Al-Mayadeen aired interviews with
two soldiers hospitalized for possible chemical weapons attack. The two
appeared unharmed but were undergoing tests.
"We
were advancing and heard an explosion that was not very strong," a
soldier said from his bed. "Then there was a strange smell, my eyes and
head ached and I struggled to breathe." The other soldier also said he
experienced trouble breathing after the explosion.
Al-Mayadeen
TV, which has a reporter embedded with the troops in the area, said
some 50 soldiers were rushed to Damascus hospitals for treatment and
that it was not yet known what type of gas the troops were subjected
too.
In Turkey, top Syrian rebel commander
Salim Idris told reporters that opposition forces did not use chemical
weapons on Saturday and that "the regime is lying."
For
days, the government has been trying to counter rebel allegations that
the regime used chemical weapons on civilians in rebel-held areas of
eastern Damascus, arguing that opposition fighters themselves were
responsible for that attack.
French Foreign Minister Laurent Fabius dismissed the Syrian government's claims.
"All
the information we have is converging to indicate there was a chemical
massacre in Syria, near Damascus, and that Bashar Assad's regime was
behind it," Fabius told reporters during a visit to the West Bank city
of Ramallah.

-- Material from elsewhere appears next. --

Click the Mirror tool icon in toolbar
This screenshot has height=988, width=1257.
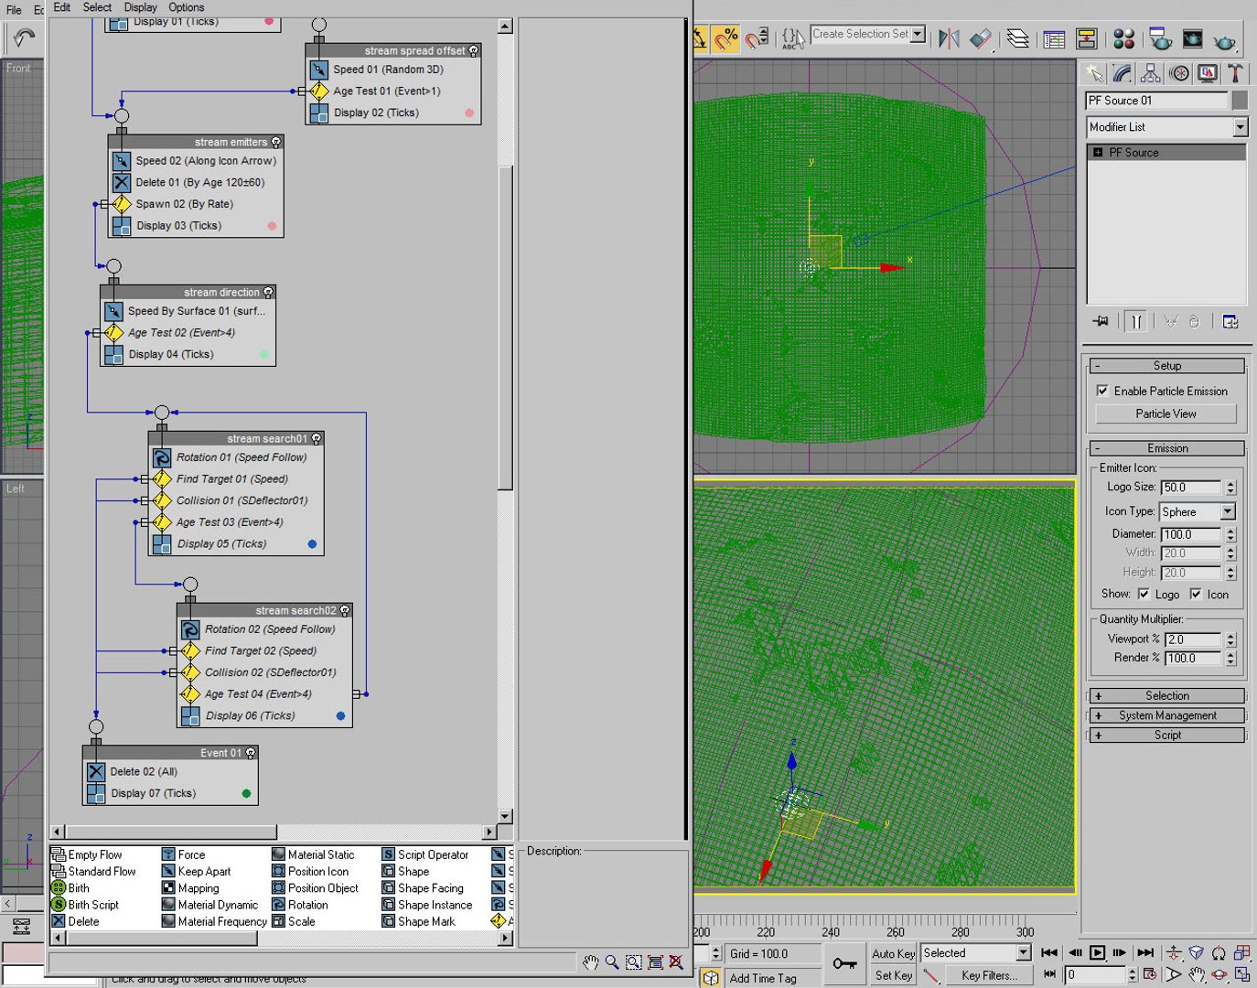pyautogui.click(x=950, y=38)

He did not elaborate.
France has suggested that force could be used against Syria if Assad's regime was proven to have used chemical arms.
The
new talk of potential military action in in the country has made an
independent investigation by U.N. inspectors critical to determine what
exactly transpired.
The U.N. experts already
in Syria are tasked with investigating three earlier purported chemical
attacks in the country: one in the village of Khan al-Assal outside the
northern city of Aleppo in March, as well as two other locations that
have been kept secret for security reasons.
It
took months of negotiations between the U.N. and Damascus before an
agreement was struck to allow the 20-member team into Syria to
investigate. Its mandate is limited to those three sites, however, and
it is only charged with determining whether chemical weapons were used,
not who used them.
Leaders of the main
Western-backed Syrian opposition group on Saturday vowed retaliation for
the alleged chemical weapons attack.
From
Istanbul, the head of the Syrian National Coalition, Ahmad Al-Jarba,
also criticized the lack of response to the attack by the United Nations
and the international community, saying the UN was discrediting itself.
"It
does not reach the ethical and legal response that Syrians expect," he
said. "As a matter of fact we can describe it as a shame."